Search the listing below for the word "resolution", and copy every line in which it turns up.

--- START ---

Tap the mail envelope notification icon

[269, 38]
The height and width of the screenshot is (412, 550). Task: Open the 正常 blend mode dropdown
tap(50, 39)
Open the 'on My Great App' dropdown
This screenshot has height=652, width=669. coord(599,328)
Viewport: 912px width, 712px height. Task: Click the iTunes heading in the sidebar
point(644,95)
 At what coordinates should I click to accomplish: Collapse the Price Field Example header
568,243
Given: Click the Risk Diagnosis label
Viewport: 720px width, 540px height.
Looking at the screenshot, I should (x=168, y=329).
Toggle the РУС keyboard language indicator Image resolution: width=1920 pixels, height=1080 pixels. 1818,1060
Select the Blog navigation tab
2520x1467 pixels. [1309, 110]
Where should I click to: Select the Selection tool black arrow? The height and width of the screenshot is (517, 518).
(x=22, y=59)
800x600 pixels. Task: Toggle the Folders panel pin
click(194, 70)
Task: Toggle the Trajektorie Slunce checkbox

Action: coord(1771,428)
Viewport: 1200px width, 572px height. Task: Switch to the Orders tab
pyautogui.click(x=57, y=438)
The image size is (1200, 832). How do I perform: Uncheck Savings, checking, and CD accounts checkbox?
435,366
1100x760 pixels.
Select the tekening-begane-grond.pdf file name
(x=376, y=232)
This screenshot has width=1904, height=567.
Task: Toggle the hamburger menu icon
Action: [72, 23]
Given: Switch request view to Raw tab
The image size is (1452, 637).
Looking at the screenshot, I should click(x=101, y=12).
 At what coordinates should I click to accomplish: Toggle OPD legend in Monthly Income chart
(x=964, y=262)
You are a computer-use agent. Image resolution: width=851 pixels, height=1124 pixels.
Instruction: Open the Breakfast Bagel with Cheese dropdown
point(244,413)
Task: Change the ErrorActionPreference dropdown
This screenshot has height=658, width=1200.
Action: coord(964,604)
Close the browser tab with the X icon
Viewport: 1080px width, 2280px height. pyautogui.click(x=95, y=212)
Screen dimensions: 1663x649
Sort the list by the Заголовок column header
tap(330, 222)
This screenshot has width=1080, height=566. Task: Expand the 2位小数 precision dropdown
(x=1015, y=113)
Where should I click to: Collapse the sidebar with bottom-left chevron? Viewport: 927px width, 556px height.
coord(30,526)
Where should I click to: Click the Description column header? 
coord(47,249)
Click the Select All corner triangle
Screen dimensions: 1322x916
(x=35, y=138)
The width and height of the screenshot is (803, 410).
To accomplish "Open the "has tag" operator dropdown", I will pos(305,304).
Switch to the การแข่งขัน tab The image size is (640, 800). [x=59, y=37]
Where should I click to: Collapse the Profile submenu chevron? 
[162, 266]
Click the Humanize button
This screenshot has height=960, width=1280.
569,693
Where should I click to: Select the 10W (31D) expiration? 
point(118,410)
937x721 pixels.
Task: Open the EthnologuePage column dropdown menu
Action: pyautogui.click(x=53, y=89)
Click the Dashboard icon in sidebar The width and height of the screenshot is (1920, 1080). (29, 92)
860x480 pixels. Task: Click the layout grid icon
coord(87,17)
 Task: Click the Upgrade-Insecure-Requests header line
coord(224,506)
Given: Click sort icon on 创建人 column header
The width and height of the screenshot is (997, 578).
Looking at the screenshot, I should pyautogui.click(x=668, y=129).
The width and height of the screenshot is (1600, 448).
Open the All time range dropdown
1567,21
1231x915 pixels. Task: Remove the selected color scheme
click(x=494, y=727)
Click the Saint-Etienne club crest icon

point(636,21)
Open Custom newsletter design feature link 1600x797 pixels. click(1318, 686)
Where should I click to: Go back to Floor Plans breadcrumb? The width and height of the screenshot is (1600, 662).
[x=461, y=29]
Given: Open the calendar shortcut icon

--- END ---

### Task output
Toggle the РУС keyboard language indicator Image resolution: width=1920 pixels, height=1080 pixels. 1818,1060
You are a computer-use agent. Image resolution: width=851 pixels, height=1124 pixels.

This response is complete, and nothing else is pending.